── Input material

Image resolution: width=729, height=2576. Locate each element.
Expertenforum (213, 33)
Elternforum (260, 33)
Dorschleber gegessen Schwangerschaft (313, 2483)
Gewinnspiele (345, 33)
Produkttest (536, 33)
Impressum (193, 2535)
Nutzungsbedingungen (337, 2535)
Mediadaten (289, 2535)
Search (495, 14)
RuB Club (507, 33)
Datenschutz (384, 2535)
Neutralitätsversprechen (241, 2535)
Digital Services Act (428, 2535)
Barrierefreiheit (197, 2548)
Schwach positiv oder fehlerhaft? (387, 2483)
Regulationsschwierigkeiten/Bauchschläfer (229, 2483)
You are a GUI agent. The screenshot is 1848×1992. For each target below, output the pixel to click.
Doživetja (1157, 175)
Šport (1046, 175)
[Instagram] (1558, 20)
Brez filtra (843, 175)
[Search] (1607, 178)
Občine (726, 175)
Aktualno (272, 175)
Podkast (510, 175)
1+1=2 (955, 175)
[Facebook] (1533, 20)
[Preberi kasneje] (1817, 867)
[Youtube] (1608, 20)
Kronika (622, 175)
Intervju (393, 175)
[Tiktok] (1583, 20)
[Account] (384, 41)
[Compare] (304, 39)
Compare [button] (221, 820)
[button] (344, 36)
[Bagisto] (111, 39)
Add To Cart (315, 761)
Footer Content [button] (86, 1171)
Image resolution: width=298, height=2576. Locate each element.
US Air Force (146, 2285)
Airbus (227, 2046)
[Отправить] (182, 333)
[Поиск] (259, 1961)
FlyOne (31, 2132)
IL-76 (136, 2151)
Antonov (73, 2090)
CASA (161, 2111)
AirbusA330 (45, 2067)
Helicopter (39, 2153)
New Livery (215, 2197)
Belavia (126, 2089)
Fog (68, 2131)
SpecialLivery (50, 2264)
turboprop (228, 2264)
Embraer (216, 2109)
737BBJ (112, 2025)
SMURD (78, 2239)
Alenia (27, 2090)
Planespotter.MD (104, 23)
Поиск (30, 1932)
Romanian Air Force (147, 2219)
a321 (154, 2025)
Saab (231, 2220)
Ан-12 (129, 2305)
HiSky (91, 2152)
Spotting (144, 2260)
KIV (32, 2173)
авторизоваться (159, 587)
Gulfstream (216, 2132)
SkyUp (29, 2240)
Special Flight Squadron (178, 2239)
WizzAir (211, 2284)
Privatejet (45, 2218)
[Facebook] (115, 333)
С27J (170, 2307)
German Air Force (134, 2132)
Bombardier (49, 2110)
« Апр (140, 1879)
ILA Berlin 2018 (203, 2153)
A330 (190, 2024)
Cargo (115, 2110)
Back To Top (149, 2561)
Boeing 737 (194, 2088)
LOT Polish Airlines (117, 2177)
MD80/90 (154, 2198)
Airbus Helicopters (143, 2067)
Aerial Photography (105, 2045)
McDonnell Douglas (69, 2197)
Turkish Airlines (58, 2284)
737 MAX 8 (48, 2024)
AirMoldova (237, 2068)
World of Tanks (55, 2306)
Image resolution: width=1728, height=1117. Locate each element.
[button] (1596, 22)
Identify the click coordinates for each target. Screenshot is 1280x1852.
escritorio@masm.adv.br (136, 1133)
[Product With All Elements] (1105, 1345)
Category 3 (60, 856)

────

• **Task brief**
Retype the first line of the entries and every line after it, please, through the line that contains "Helicopter (39, 2153)". Add nothing.

• **Task output**
Image resolution: width=729, height=2576. Locate each element.
Expertenforum (213, 33)
Elternforum (260, 33)
Dorschleber gegessen Schwangerschaft (313, 2483)
Gewinnspiele (345, 33)
Produkttest (536, 33)
Impressum (193, 2535)
Nutzungsbedingungen (337, 2535)
Mediadaten (289, 2535)
Search (495, 14)
RuB Club (507, 33)
Datenschutz (384, 2535)
Neutralitätsversprechen (241, 2535)
Digital Services Act (428, 2535)
Barrierefreiheit (197, 2548)
Schwach positiv oder fehlerhaft? (387, 2483)
Regulationsschwierigkeiten/Bauchschläfer (229, 2483)
You are a GUI agent. The screenshot is 1848×1992. For each target below, output the pixel to click.
Doživetja (1157, 175)
Šport (1046, 175)
[Instagram] (1558, 20)
Brez filtra (843, 175)
[Search] (1607, 178)
Občine (726, 175)
Aktualno (272, 175)
Podkast (510, 175)
1+1=2 (955, 175)
[Facebook] (1533, 20)
[Preberi kasneje] (1817, 867)
[Youtube] (1608, 20)
Kronika (622, 175)
Intervju (393, 175)
[Tiktok] (1583, 20)
[Account] (384, 41)
[Compare] (304, 39)
Compare [button] (221, 820)
[button] (344, 36)
[Bagisto] (111, 39)
Add To Cart (315, 761)
Footer Content [button] (86, 1171)
Image resolution: width=298, height=2576. Locate each element.
US Air Force (146, 2285)
Airbus (227, 2046)
[Отправить] (182, 333)
[Поиск] (259, 1961)
FlyOne (31, 2132)
IL-76 (136, 2151)
Antonov (73, 2090)
CASA (161, 2111)
AirbusA330 (45, 2067)
Helicopter (39, 2153)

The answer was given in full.